In 2003, four university students - Warren Lipka (Evan Peters), Spencer Reinhard (Barry Keoghan), Eric Borsuk (Jared Abrahamson) and Chas Allen (Blake Jenner) - attempted to steal several rare books from the Transylvania University Library in Lexington, Kentucky. American Animals tells the story of the heist, how it was planned and the effect it had on all those caught up in it.
Shot like a docu-drama, writer/director Bart Layton has intercut the story with interviews with the key players, as well as their parents, teachers and staff at the library. The cast's genuine performances blend and contrast with the interviews perfectly, in order to give us all the excitement and optimism before the robbery and the clarity of 20/20 hindsight that comes later. What makes this all very interesting is that Layton doesn't try to amalgamate the different perspectives. He acknowledges the fact that they all remember parts of the story differently. It could be anything from how a person looked to the location of a conversation, or something as important as who instigated this whole thing. And with certain elements of the planning only involving some of them, as the real Warren Lipka points out...we'll just have to take their word for it.

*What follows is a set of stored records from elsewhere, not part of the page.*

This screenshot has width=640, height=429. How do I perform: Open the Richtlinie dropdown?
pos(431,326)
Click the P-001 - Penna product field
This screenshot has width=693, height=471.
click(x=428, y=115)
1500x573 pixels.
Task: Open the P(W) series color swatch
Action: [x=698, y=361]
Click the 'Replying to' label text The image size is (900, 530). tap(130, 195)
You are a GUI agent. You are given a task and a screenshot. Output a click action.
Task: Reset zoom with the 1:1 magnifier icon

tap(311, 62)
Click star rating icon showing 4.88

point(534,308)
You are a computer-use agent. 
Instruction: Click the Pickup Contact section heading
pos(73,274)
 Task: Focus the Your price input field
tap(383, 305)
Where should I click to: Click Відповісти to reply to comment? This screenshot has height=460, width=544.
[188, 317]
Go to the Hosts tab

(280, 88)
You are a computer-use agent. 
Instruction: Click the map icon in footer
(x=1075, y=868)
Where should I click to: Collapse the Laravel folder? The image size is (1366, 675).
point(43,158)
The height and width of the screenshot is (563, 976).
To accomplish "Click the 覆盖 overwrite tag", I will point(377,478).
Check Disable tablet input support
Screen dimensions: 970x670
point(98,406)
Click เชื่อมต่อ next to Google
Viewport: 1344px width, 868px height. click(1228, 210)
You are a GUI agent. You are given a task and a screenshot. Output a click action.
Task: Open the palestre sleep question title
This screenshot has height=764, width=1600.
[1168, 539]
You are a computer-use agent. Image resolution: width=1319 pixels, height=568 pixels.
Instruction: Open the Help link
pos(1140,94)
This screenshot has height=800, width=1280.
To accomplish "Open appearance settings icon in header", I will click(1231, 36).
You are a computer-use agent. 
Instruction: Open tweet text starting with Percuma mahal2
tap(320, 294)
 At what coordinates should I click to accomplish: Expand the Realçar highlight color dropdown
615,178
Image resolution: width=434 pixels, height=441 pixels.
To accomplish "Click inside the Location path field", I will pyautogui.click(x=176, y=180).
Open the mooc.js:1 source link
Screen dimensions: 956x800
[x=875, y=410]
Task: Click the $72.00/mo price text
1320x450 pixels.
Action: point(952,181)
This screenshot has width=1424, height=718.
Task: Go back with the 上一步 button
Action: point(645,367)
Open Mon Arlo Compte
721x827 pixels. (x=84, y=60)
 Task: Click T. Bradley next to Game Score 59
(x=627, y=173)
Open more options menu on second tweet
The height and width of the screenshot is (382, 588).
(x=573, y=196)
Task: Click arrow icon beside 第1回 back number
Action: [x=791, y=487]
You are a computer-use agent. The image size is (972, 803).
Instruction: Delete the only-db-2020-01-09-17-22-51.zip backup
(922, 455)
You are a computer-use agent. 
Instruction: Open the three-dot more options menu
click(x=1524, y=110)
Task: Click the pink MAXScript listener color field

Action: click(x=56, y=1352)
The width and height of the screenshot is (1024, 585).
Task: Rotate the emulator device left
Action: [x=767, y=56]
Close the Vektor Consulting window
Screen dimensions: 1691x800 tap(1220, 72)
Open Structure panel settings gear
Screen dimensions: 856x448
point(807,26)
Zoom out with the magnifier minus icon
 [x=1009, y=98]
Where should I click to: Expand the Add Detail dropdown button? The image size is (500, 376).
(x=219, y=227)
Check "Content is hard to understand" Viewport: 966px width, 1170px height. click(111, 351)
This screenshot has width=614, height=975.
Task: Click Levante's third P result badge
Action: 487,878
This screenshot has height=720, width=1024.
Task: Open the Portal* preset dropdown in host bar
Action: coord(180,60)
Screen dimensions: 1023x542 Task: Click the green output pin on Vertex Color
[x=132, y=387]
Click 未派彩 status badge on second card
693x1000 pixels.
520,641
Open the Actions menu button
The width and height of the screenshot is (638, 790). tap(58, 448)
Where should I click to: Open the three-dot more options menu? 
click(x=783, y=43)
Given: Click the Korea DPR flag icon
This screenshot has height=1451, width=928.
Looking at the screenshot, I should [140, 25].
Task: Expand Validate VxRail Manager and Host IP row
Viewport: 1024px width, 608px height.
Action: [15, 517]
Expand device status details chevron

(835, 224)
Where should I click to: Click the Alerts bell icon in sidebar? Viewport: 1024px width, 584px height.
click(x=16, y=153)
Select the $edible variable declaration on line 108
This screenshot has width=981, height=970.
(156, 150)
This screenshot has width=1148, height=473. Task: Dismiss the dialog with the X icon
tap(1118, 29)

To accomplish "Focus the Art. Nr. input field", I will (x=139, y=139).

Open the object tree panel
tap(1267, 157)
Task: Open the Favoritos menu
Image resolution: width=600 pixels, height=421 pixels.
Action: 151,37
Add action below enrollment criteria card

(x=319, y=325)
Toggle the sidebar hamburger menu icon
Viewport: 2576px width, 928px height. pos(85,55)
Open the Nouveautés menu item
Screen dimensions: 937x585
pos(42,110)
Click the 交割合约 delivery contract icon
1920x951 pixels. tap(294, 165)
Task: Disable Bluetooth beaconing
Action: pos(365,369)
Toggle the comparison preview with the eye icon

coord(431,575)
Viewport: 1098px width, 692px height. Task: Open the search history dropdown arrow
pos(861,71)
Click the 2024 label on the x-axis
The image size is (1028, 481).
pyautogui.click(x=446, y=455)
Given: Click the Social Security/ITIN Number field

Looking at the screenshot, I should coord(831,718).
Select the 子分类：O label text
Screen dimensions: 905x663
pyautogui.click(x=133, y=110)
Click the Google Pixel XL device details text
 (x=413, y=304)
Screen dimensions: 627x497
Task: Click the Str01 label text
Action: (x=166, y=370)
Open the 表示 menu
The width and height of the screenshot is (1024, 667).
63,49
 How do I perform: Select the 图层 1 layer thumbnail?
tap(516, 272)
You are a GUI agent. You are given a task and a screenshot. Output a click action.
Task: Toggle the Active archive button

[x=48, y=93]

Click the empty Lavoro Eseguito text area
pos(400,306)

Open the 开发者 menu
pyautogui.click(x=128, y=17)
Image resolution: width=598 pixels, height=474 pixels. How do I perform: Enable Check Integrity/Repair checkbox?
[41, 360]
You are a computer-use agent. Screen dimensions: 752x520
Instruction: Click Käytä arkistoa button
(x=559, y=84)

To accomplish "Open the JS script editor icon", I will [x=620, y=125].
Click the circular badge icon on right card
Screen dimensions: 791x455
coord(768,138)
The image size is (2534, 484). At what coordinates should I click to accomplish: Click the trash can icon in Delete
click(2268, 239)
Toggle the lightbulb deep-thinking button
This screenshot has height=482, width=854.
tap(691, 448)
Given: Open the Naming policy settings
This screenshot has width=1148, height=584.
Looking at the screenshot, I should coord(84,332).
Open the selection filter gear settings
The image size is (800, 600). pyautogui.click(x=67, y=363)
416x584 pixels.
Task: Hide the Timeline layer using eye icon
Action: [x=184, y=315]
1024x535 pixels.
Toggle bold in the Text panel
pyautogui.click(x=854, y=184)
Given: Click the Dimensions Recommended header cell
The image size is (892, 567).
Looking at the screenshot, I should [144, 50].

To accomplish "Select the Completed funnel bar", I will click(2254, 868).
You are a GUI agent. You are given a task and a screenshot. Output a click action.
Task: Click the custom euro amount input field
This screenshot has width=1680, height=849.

As the story progresses we get to see the excitement and anxiety build, while the interviewees on the other hand, display a great deal of guilt and regret. All the while Layton slowly cranks up the tension. If I can feel the tension whilst watching this in a cinema, I can only imagine the pressure these guys were under - albeit self-inflicted. Despite having an idea how this would end, I couldn't help wondering what would happen to these amateur criminals. In many ways, American Animals feels like Ocean's 11 on a student budget, which is appropriate given that heist movies form a major part of their research. Where else can you learn to plan a heist? There's a brilliant scene in which our wannabe robbers go over the plan, imagining it running perfectly. It's so smooth, it's practically a dance. Fantasy, it turns out, can be very different to reality.